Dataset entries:
= Beginning of Section =
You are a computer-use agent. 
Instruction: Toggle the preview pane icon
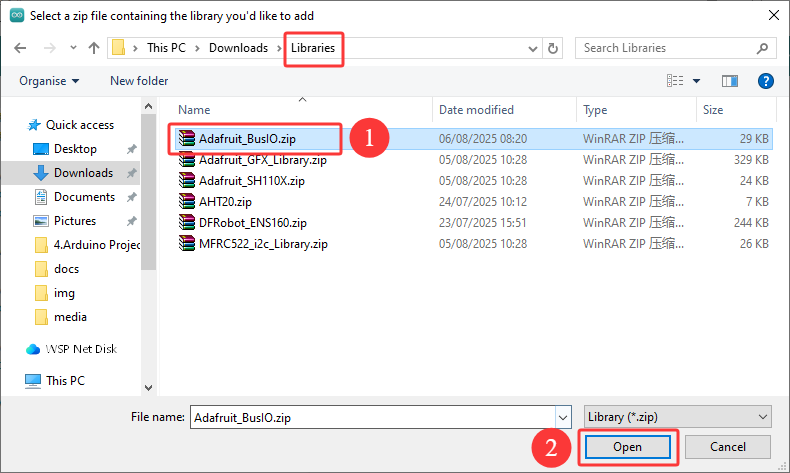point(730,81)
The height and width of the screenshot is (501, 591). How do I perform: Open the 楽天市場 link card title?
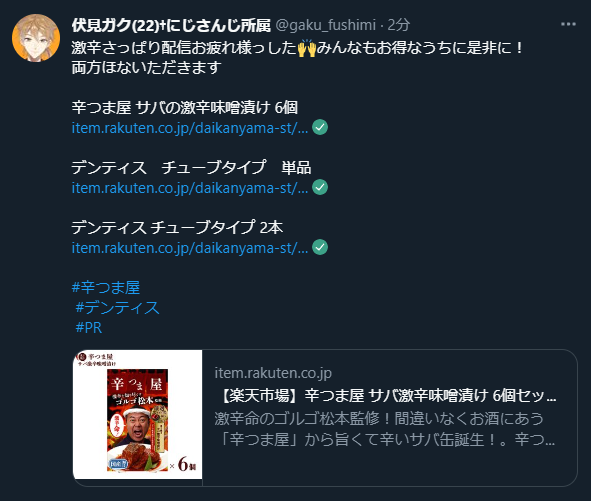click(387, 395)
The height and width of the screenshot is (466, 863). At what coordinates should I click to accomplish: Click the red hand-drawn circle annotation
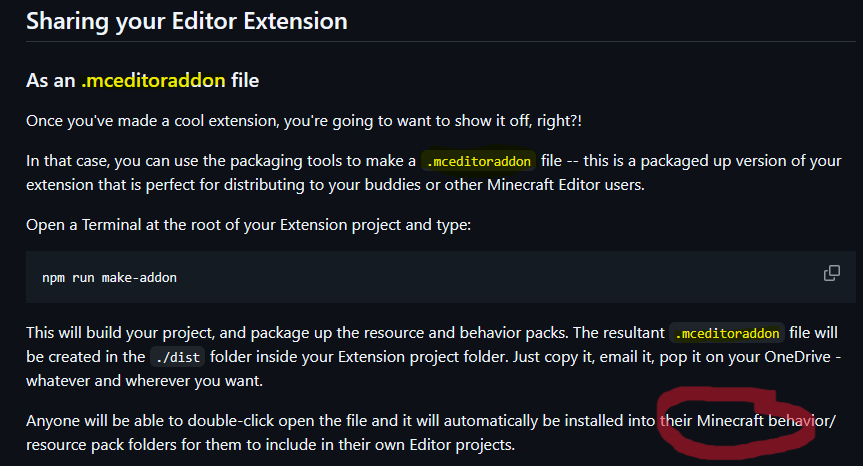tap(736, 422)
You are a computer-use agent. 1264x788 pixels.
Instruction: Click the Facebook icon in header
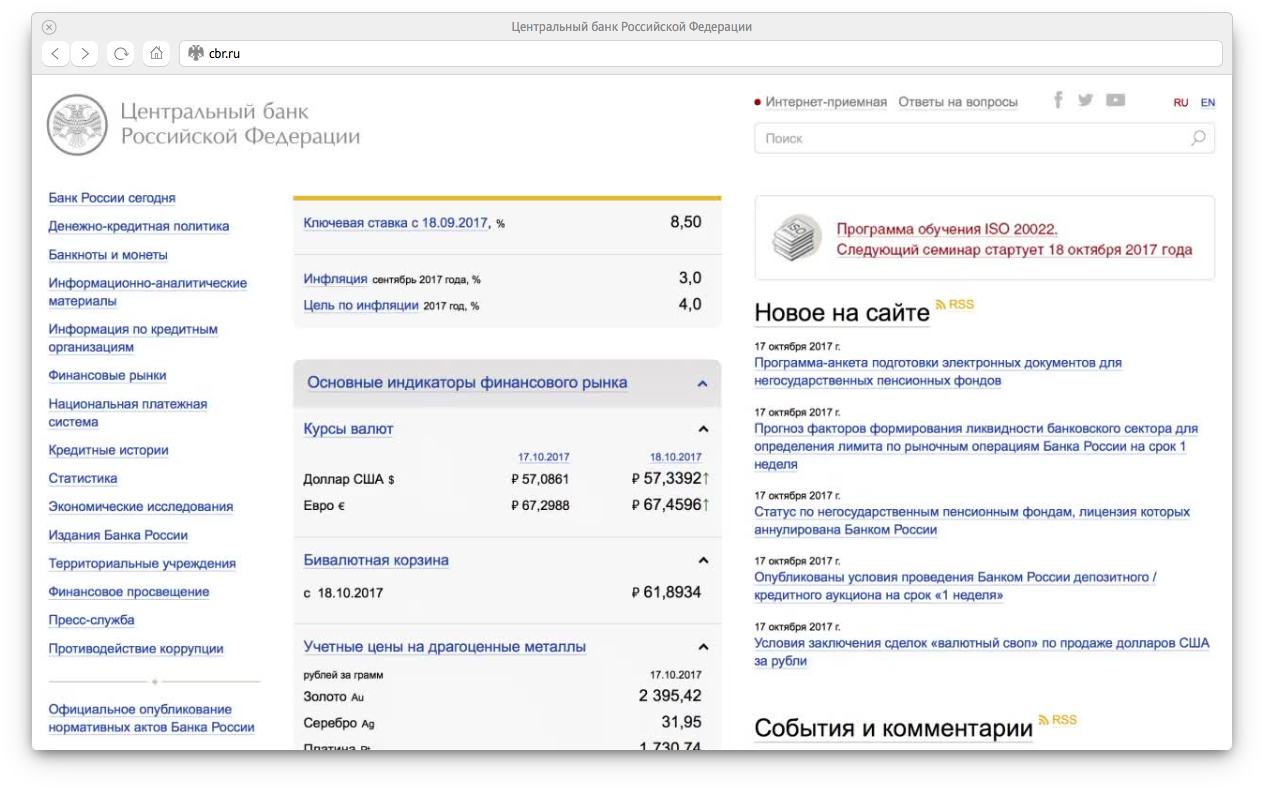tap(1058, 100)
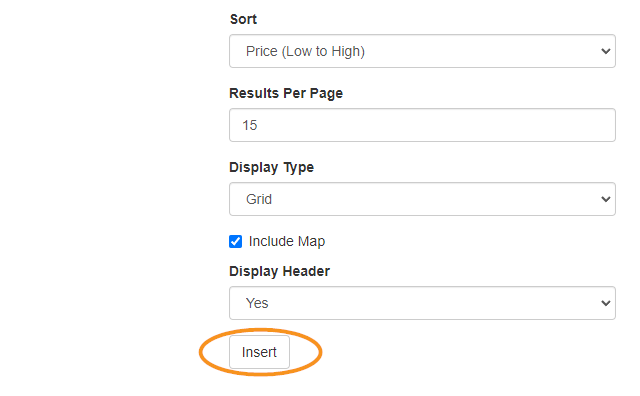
= End of Section =
- Your goal -
Working from the entries above, return all lines that contain "agent".

- Solution to the exercise -
You are a computer-use agent. 
You are a computer-use agent. 1264x788 pixels.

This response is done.